* [Your task]
Pull every line containing the word "agent" from the records.
-*-*-
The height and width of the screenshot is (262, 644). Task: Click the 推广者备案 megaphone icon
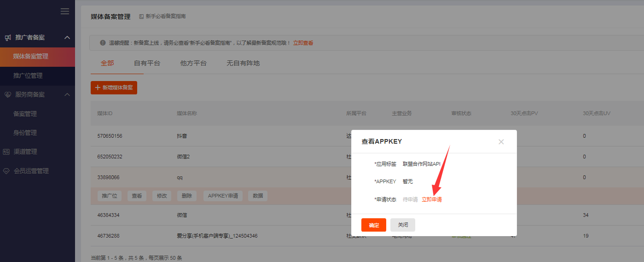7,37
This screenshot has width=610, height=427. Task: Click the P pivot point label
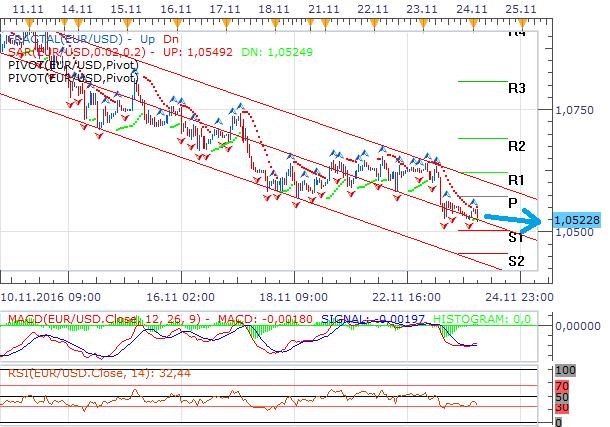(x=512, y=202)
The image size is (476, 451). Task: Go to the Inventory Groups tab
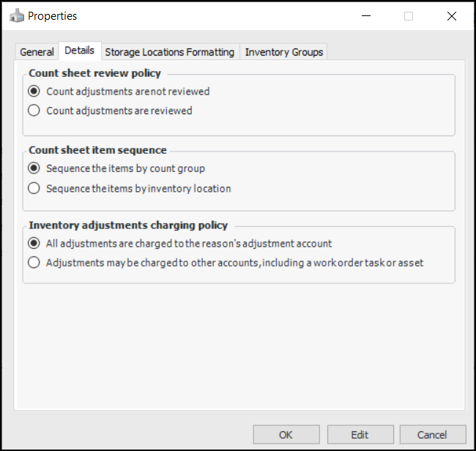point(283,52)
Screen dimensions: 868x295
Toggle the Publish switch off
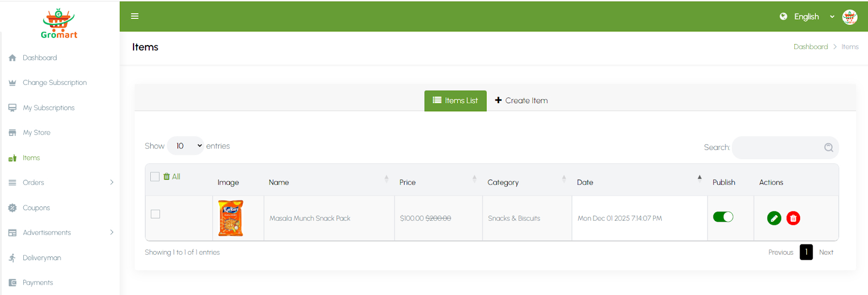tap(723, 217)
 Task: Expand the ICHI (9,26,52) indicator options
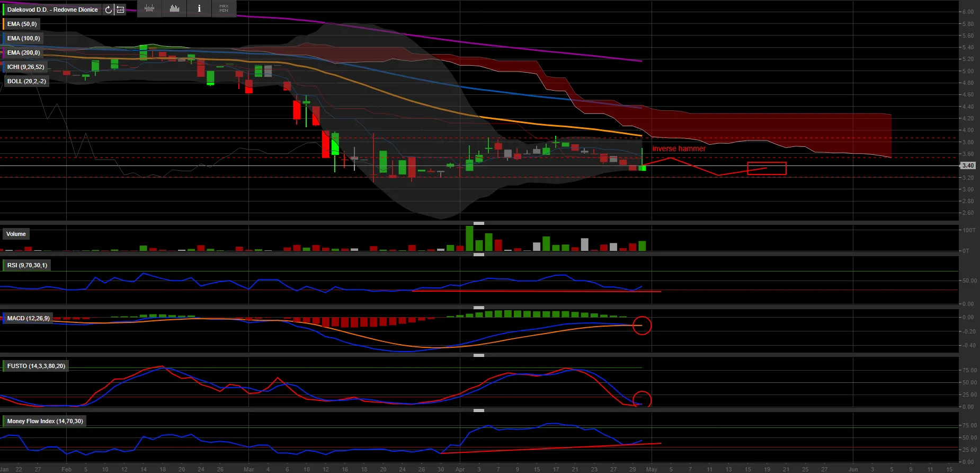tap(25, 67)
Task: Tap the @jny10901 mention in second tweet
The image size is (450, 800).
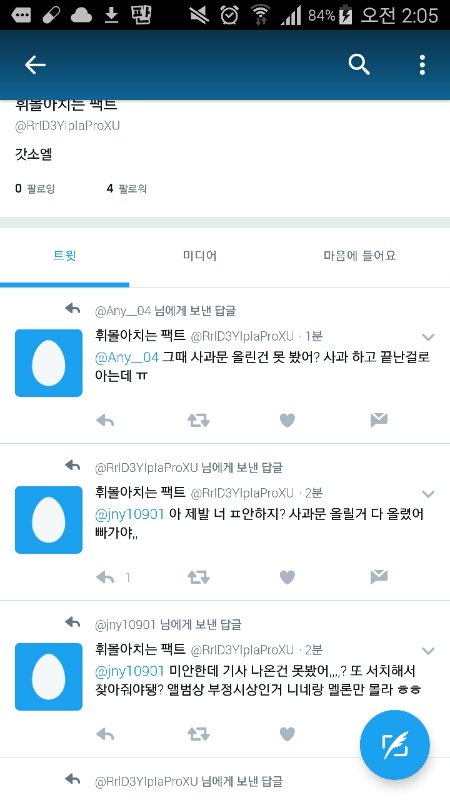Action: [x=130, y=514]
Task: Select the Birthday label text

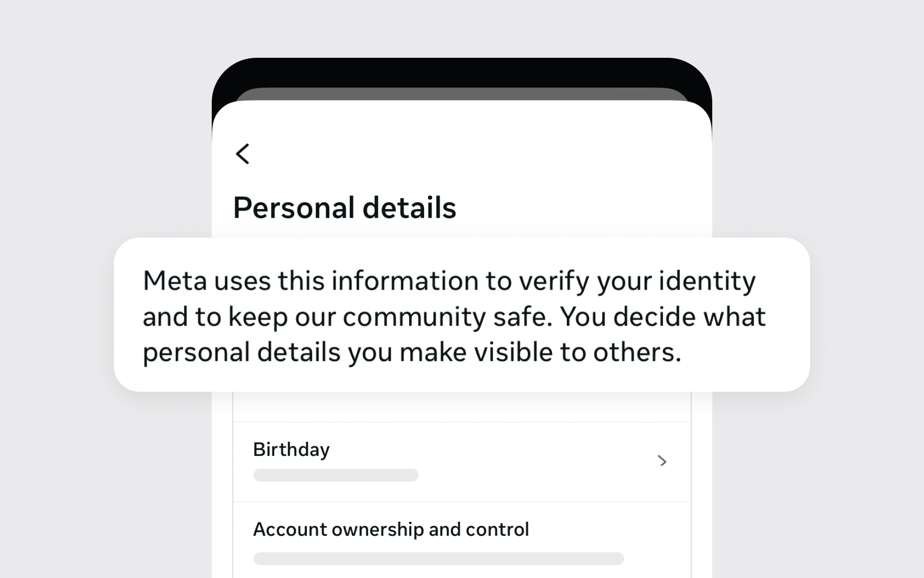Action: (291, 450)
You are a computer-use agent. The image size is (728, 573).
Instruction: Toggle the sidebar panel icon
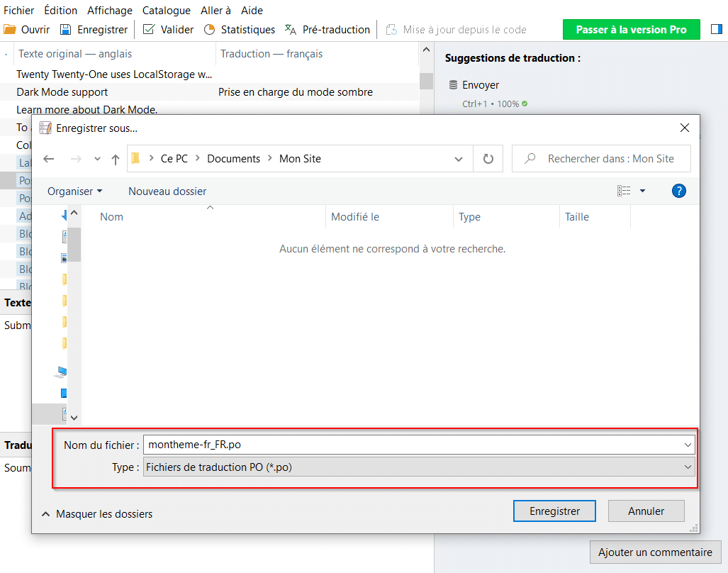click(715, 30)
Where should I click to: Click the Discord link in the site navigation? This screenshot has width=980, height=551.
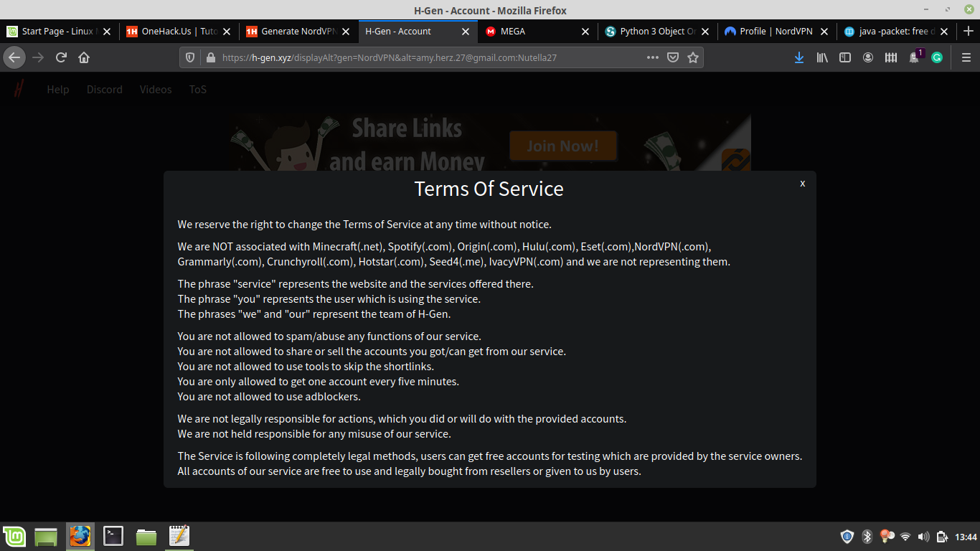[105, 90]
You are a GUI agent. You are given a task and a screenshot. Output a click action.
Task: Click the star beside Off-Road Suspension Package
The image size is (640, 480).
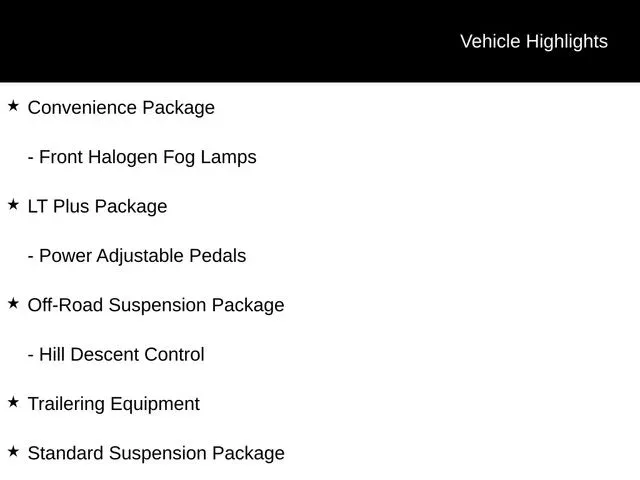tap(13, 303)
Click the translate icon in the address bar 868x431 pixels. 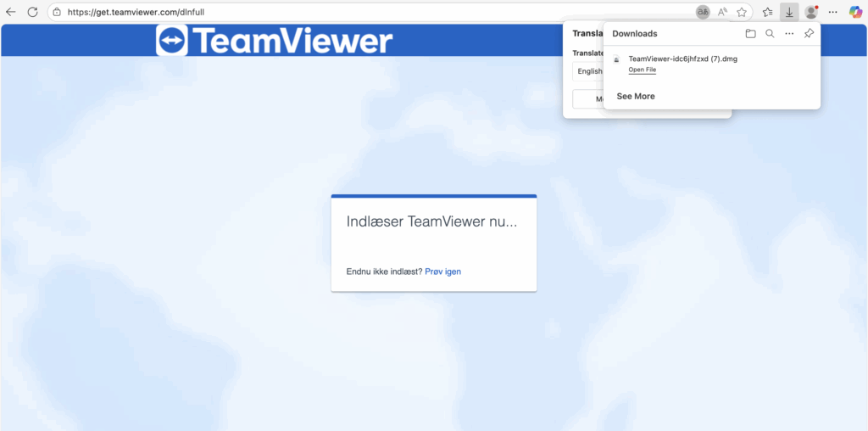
-*-*-
* [Answer box]
You are a computer-use agent. The image size is (728, 573).
You are a GUI agent. You are given a task and a screenshot. Output a click action.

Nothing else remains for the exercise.